— WHAT YOU NEED TO DO —
Copy the listing word for word, starting at its first line and ending with the line that contains "point(41,260)".

○ ○ ○ ○ ○ ○ ○

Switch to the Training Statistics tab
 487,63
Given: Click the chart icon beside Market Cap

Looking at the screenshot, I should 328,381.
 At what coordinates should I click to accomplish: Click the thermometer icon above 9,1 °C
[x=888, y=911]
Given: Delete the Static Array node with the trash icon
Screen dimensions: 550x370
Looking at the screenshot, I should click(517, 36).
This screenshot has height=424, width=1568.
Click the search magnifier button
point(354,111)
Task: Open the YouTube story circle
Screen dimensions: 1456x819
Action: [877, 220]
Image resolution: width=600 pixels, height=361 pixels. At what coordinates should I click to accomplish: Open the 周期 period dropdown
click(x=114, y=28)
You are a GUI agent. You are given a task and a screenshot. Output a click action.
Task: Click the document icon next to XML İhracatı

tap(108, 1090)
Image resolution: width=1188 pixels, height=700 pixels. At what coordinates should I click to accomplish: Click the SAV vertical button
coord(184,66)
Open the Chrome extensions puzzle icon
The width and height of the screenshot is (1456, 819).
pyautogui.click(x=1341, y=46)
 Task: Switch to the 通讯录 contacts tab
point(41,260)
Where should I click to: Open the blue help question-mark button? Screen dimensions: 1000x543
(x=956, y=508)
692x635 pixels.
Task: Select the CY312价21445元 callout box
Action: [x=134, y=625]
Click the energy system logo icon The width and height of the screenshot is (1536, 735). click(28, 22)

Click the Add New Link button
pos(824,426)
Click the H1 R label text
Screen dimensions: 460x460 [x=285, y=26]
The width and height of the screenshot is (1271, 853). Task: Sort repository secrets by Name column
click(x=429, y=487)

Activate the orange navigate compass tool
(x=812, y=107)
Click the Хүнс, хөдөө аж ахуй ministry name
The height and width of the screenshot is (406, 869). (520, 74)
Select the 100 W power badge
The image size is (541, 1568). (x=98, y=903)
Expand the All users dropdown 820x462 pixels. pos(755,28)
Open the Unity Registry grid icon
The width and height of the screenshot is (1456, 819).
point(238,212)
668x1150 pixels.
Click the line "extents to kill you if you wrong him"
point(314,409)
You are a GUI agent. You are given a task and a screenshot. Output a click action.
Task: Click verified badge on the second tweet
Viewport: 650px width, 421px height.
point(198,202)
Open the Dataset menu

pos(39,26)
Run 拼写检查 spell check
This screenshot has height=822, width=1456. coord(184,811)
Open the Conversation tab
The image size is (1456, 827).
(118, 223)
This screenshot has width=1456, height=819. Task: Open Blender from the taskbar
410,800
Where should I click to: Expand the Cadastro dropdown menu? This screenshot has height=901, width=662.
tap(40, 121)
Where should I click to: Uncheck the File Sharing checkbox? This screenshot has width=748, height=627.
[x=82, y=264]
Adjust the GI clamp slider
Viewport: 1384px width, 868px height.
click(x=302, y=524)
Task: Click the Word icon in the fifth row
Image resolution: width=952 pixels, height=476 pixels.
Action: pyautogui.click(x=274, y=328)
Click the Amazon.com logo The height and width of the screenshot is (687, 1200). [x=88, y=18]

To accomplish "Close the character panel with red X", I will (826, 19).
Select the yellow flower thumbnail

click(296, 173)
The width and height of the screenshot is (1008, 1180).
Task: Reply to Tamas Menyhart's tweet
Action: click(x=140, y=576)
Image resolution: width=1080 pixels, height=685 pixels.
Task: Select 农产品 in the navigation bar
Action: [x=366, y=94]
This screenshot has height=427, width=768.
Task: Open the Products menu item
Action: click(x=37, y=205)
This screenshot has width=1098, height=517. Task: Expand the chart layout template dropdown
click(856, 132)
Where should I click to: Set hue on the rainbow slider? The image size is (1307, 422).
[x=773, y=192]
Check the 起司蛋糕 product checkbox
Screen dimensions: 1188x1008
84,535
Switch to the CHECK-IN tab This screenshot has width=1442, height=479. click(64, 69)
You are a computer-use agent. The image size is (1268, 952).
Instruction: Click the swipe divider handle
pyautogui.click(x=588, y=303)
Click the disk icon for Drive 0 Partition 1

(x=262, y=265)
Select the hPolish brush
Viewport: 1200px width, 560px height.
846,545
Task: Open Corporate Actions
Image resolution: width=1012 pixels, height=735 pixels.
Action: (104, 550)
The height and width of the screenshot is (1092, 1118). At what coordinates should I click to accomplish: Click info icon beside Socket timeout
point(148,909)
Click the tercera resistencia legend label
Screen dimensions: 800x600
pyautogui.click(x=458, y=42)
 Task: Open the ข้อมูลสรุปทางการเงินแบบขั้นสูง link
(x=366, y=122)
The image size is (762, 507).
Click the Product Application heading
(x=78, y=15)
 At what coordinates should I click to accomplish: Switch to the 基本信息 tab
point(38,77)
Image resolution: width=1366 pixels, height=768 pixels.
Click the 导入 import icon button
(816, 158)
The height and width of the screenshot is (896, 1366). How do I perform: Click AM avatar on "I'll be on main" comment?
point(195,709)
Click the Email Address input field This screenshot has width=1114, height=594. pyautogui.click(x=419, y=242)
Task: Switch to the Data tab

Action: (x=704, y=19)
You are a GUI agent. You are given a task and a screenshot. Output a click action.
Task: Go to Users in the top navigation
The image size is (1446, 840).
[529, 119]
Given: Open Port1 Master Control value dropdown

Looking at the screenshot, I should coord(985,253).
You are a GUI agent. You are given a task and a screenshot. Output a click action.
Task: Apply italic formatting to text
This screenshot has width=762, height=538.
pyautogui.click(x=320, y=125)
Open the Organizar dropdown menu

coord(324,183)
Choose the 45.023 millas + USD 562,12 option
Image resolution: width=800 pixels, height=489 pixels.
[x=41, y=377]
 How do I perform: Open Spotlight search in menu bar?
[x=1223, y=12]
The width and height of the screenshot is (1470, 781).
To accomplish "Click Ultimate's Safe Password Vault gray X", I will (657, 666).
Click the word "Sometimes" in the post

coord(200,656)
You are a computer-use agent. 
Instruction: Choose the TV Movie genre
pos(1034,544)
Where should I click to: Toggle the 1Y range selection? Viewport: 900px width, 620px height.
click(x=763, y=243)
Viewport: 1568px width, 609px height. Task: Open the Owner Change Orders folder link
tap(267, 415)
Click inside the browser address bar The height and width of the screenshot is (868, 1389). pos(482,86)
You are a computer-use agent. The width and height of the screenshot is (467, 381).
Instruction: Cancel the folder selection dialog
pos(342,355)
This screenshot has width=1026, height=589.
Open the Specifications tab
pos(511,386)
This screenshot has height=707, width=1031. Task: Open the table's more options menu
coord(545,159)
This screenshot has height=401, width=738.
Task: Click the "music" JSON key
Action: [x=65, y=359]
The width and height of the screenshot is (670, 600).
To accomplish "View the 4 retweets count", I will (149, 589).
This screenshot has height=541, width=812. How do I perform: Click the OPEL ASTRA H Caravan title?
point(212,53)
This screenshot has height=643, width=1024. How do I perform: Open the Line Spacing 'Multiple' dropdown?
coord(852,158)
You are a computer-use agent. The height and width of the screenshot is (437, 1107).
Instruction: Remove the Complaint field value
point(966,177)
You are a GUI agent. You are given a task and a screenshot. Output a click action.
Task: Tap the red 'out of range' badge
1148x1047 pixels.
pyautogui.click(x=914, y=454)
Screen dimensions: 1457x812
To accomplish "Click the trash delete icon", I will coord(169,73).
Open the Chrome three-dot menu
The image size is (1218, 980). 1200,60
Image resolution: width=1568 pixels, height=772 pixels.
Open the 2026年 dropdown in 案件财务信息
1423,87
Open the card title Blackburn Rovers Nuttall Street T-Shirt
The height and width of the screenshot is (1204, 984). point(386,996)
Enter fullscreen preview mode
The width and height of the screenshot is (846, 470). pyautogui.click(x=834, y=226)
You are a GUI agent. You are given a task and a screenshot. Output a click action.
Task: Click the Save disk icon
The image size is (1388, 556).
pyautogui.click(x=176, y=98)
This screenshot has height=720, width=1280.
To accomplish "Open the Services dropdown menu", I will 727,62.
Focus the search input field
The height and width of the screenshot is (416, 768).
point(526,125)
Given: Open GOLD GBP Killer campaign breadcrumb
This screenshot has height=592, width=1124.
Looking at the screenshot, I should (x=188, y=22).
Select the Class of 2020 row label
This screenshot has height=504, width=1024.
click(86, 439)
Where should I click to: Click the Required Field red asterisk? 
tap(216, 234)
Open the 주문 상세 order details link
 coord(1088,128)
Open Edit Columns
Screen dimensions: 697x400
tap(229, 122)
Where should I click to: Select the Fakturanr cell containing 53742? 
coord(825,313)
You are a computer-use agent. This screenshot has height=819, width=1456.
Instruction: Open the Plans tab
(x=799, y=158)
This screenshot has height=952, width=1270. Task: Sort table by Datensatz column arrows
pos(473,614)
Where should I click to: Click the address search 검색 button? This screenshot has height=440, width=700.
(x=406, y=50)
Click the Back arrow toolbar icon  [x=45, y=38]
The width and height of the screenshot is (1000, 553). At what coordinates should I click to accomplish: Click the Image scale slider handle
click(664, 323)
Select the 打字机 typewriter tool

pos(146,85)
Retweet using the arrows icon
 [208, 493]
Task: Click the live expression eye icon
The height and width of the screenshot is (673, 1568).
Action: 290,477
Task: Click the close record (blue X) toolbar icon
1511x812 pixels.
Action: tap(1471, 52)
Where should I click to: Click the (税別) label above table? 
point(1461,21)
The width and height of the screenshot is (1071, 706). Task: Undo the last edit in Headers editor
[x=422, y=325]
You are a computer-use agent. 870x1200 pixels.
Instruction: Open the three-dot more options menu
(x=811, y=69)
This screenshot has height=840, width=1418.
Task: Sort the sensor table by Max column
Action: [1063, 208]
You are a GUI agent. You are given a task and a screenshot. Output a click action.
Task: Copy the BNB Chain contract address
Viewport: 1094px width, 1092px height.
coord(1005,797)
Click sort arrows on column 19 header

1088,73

○ ○ ○ ○ ○ ○ ○

— RESPONSE —
Switch to the Training Statistics tab
 487,63
Given: Click the chart icon beside Market Cap

Looking at the screenshot, I should 328,381.
 At what coordinates should I click to accomplish: Click the thermometer icon above 9,1 °C
[x=888, y=911]
Given: Delete the Static Array node with the trash icon
Screen dimensions: 550x370
Looking at the screenshot, I should click(517, 36).
This screenshot has height=424, width=1568.
Click the search magnifier button
point(354,111)
Task: Open the YouTube story circle
Screen dimensions: 1456x819
Action: [877, 220]
Image resolution: width=600 pixels, height=361 pixels. At what coordinates should I click to accomplish: Open the 周期 period dropdown
click(x=114, y=28)
You are a GUI agent. You are given a task and a screenshot. Output a click action.
Task: Click the document icon next to XML İhracatı

tap(108, 1090)
Image resolution: width=1188 pixels, height=700 pixels. At what coordinates should I click to accomplish: Click the SAV vertical button
coord(184,66)
Open the Chrome extensions puzzle icon
The width and height of the screenshot is (1456, 819).
pyautogui.click(x=1341, y=46)
 Task: Switch to the 通讯录 contacts tab
point(41,260)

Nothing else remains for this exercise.